▶ _EXERCISE_: Transcribe word for word the lines spanning the line with "The height and width of the screenshot is (770, 834)." through the end of the records.
↓
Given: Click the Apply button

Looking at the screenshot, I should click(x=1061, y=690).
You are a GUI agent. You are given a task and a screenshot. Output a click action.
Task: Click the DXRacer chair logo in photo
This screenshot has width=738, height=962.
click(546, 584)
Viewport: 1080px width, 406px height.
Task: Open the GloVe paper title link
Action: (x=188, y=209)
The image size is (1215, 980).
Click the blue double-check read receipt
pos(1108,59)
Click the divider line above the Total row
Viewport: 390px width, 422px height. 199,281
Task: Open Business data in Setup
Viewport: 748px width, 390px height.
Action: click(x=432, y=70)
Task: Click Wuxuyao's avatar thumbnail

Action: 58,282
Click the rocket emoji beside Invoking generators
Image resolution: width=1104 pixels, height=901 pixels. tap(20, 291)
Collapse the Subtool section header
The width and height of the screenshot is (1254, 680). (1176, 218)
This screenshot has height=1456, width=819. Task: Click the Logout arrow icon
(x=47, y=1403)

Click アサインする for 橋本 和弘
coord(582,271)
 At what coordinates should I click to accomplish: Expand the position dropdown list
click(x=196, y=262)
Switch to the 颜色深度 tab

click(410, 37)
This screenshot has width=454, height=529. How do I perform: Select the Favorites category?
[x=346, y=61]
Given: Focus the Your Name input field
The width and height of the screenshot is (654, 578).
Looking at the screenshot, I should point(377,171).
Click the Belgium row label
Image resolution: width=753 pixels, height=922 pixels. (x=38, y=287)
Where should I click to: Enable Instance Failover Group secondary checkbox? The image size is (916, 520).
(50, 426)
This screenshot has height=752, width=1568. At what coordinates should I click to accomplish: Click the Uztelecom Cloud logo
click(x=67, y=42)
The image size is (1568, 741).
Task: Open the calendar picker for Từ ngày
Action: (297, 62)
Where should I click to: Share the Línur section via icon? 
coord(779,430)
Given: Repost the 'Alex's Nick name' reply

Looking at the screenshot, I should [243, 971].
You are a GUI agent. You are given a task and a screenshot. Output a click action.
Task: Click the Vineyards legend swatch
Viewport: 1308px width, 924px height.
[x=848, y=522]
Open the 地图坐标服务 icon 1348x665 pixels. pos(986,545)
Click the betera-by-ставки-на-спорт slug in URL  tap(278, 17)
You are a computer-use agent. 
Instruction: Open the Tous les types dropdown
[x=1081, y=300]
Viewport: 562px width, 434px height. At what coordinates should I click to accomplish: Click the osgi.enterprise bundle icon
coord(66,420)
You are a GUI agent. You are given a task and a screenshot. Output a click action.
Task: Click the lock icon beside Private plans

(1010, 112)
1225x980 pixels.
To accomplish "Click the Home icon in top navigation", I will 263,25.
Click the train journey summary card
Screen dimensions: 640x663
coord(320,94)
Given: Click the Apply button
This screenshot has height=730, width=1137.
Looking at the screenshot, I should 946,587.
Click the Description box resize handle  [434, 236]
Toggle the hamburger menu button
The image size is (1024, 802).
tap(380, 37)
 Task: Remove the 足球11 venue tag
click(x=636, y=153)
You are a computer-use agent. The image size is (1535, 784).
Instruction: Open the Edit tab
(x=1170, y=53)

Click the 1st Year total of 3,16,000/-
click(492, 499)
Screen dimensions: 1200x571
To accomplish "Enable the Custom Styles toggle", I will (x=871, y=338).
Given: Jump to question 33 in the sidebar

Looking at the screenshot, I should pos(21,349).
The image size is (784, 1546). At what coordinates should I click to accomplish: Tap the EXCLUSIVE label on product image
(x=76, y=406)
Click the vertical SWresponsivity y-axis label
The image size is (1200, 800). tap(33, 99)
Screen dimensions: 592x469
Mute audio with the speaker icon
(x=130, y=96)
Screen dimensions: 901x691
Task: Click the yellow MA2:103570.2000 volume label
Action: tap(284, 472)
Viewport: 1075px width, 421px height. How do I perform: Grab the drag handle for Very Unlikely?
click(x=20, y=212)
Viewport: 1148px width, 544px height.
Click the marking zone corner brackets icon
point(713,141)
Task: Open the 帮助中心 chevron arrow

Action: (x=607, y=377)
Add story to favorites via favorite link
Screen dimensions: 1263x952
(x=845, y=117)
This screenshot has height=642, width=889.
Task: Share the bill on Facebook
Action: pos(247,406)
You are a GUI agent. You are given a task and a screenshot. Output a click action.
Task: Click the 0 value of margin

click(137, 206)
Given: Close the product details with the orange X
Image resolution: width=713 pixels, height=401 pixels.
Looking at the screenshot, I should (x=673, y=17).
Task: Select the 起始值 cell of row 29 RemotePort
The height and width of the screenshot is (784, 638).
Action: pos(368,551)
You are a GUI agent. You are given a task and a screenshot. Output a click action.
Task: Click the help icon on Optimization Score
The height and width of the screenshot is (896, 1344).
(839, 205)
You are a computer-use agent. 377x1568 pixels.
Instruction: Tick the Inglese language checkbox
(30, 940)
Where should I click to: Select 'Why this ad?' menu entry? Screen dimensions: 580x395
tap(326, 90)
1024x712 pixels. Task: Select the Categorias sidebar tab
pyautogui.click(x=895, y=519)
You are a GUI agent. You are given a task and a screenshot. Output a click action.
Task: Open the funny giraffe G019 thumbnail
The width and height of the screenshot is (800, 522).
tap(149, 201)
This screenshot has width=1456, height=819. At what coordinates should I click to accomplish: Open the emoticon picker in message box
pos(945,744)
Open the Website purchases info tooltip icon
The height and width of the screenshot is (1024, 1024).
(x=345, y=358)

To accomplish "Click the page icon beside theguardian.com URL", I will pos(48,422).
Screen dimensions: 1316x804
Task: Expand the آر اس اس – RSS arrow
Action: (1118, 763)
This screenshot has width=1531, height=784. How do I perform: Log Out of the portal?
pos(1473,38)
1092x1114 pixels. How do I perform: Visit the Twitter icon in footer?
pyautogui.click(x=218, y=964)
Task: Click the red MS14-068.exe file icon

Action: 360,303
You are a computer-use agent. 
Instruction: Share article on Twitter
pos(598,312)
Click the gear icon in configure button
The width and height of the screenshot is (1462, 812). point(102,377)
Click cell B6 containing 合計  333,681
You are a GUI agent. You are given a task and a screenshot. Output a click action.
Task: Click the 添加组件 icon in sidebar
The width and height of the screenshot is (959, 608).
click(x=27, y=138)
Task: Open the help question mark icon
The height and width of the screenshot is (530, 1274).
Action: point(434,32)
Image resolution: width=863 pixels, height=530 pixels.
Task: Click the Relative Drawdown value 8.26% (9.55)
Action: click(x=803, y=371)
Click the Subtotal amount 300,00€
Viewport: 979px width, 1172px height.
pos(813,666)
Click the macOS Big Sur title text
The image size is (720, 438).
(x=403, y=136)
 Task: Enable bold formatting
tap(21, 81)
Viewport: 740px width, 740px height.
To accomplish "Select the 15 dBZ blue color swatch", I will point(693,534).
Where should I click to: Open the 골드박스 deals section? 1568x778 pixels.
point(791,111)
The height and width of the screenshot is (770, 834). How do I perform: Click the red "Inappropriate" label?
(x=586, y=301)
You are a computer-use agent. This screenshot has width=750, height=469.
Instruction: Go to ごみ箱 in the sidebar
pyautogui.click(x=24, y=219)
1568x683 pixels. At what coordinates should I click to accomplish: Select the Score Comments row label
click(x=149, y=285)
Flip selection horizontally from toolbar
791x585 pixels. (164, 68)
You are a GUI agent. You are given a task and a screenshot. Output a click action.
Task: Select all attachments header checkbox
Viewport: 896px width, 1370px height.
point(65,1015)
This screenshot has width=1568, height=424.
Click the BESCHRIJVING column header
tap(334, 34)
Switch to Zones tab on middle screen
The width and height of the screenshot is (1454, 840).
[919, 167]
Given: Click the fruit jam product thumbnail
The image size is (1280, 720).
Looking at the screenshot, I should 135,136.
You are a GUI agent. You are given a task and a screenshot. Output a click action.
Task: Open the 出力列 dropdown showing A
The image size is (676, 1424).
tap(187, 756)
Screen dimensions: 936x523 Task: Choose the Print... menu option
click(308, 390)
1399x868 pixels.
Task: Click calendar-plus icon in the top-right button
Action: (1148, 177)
↑
▶ _TASK SOLUTION_:
The height and width of the screenshot is (770, 834). How do I perform: Click the red "Inappropriate" label?
(x=586, y=301)
You are a computer-use agent. This screenshot has width=750, height=469.
Instruction: Go to ごみ箱 in the sidebar
pyautogui.click(x=24, y=219)
1568x683 pixels. At what coordinates should I click to accomplish: Select the Score Comments row label
click(x=149, y=285)
Flip selection horizontally from toolbar
791x585 pixels. (164, 68)
You are a GUI agent. You are given a task and a screenshot. Output a click action.
Task: Select all attachments header checkbox
Viewport: 896px width, 1370px height.
point(65,1015)
This screenshot has width=1568, height=424.
Click the BESCHRIJVING column header
tap(334, 34)
Switch to Zones tab on middle screen
The width and height of the screenshot is (1454, 840).
[919, 167]
Given: Click the fruit jam product thumbnail
The image size is (1280, 720).
Looking at the screenshot, I should 135,136.
You are a GUI agent. You are given a task and a screenshot. Output a click action.
Task: Open the 出力列 dropdown showing A
The image size is (676, 1424).
tap(187, 756)
Screen dimensions: 936x523 Task: Choose the Print... menu option
click(308, 390)
1399x868 pixels.
Task: Click calendar-plus icon in the top-right button
Action: (1148, 177)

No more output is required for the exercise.